List each line below that contains the string "title", copying every such line in full. Case counts.

### Dataset extract
__________

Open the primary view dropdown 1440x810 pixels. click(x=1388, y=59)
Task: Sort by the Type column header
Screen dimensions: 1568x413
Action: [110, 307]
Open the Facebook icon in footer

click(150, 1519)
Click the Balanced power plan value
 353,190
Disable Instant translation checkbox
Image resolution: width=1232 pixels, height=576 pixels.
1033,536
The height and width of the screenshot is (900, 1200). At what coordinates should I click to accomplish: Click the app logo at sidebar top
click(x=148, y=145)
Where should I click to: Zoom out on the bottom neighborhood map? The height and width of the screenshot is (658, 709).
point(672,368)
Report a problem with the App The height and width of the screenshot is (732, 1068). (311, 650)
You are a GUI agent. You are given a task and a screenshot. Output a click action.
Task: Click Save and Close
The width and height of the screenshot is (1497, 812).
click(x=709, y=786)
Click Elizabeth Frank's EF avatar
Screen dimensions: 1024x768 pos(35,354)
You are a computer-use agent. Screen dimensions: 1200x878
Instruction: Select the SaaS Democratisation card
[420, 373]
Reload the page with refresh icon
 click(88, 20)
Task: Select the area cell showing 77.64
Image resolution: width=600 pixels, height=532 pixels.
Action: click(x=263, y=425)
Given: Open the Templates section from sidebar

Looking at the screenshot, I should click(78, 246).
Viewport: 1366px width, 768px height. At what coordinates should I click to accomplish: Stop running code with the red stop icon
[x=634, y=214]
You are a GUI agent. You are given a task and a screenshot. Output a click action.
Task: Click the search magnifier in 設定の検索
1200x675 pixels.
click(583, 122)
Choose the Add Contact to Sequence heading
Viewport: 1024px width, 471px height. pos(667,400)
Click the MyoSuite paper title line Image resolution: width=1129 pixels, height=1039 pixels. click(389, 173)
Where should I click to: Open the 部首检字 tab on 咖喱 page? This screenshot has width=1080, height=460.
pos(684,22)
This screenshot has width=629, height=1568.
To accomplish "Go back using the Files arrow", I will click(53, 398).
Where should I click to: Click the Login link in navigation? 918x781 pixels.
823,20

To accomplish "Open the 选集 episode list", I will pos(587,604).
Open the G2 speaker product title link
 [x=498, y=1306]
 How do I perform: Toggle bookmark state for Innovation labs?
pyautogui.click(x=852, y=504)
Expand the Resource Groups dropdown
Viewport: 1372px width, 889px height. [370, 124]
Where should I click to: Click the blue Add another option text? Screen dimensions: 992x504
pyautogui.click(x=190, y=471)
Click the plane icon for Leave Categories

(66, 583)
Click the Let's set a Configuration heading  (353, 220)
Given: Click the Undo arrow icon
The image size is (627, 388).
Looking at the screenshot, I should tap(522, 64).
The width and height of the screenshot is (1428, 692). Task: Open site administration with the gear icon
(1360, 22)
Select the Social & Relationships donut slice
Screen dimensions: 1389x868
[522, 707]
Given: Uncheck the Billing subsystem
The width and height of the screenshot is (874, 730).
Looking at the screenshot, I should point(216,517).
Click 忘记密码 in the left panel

__________

### Written answer
Click the MyoSuite paper title line Image resolution: width=1129 pixels, height=1039 pixels. click(389, 173)
Open the G2 speaker product title link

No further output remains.